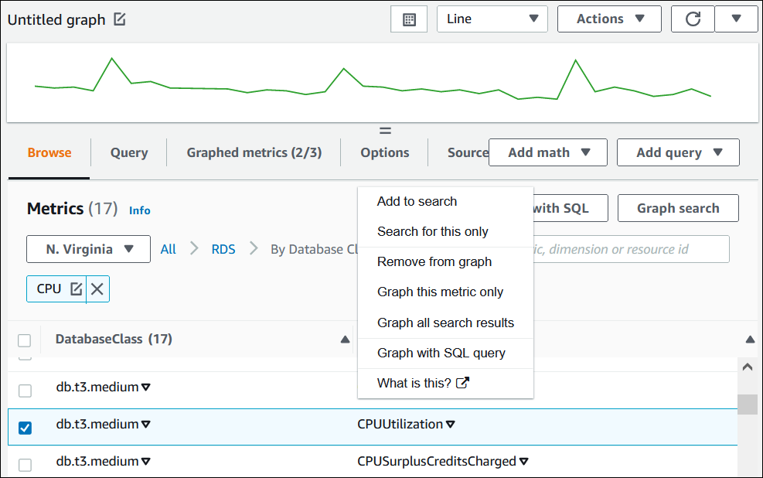Open the Line chart type dropdown
The height and width of the screenshot is (478, 763).
pos(492,19)
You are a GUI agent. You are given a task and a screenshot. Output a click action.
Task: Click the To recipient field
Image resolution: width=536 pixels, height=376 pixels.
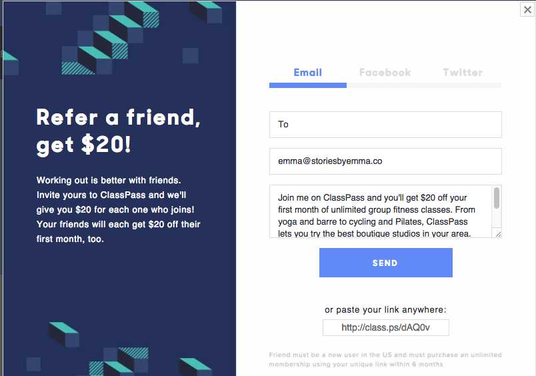(385, 125)
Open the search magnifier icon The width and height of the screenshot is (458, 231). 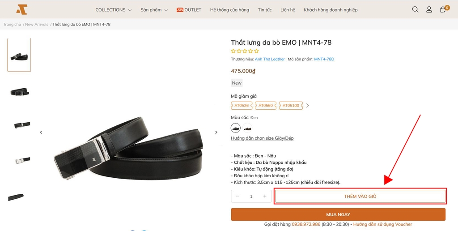tap(415, 10)
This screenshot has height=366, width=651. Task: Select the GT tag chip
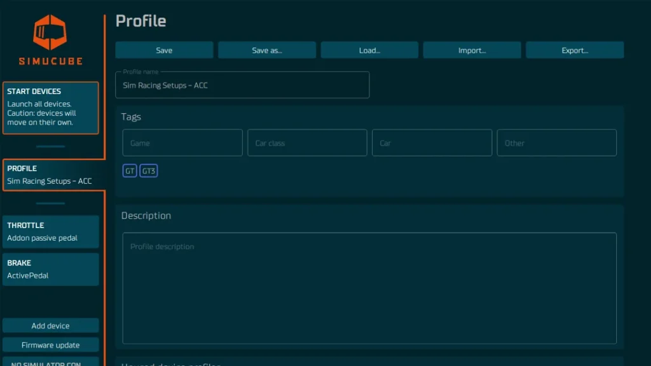[x=130, y=170]
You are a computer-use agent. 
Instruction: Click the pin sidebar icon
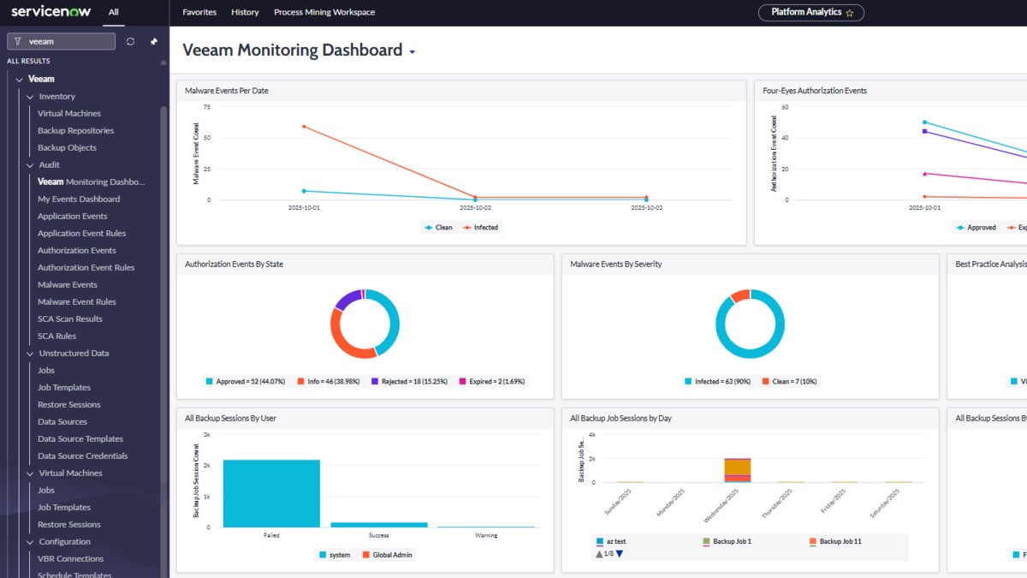pyautogui.click(x=155, y=40)
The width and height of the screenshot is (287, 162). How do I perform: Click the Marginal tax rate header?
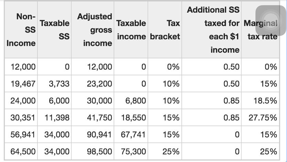coord(260,30)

WHAT YOU HAVE TO DO -
Copy out exactly the lines between the line containing "The width and height of the screenshot is (287, 162)." and the end of the entries, including both, and leave the pictures behind.

ANSWER TO THIS PROBLEM -
The width and height of the screenshot is (287, 162). How do I perform: Click the Marginal tax rate header?
coord(260,30)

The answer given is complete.